11 Best EV Penny Stocks to Buy

In This Article:

In this article, we will take a detailed look at the 11 Best EV Penny Stocks to Buy. You can skip our detailed industry analysis on the EV industry and click 5 Best EV Penny Stocks to Buy.

Remember the time when everyone thought EVs is the future and you should pour all you have in EV stocks to get rich quick? It didn’t take long for the EV euphoria to fade. With major EV stocks and ETFs like Tesla (down 31% in 2024) and iShares Self-Driving EV and Tech ETF (down 16% so far in 2024), one might ask – what on earth happened to EV stocks and should you really invest in EV stocks for the long term?

What's Happening in the EV Industry?

Rising inflation and reluctance of consumers remain major hindrances in EV sales growth. Analysts believe EVs are still on path to overtake combustion engine cars in the long term, but the growth that made EVs all the buzz in the past has clearly slowed down. Data from Motor Intelligence shows that EV sales in the US increased by 47% in 2023, clearly surpassing conventional car sales. But car dealerships are having trouble selling EVs because a huge influx of new models and options as well as after-sales complaints which usually involve charging problems and battery issues.

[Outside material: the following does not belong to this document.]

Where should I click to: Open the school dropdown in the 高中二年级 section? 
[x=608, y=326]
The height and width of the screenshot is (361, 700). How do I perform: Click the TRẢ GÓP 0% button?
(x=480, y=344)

A Wall Street Journal report quoted data from S&P Global Mobility which said that there are 56 EV models up for sale in 2024, with the firm expecting this number to reach 100 in 2025.

EV Companies Begin Belt-Tightening Measures

Amid slowing sales growth and headlines, EV companies had to slash production and cut costs. For example, Ford earlier this year decreased production of its F-150 Lightning electric pickup at its Dearborn, Michigan, factory. General Motors also postponed some production facilities for its Chevrolet Silverado EV. Tesla recently made headlines when it announced to cut 10% of its global workforce. The company talked about this development in its latest earnings call:

"We had negative free cash flow of $2.5 billion in the first quarter. The primary driver of this was an increase in inventory from a mismatch between builds and deliveries as discussed before, and our elevated spend on CapEx across various initiatives, including AI compute. We expect the inventory build to reverse in the second quarter and free cash flow to return to positive again. As we prepare the company for the next phase of growth, we had to make the hard but necessary decision to reduce our head count by over 10%. The savings generated are expected to be well in excess of $1 billion on an annual run rate basis. We are also getting hyper focused on CapEx efficiency and utilizing our installed capacity in a more efficient manner. The savings from these initiatives, including our cost reductions will help improve our overall profitability and ultimately enable us to increase the scale of our investments in AI."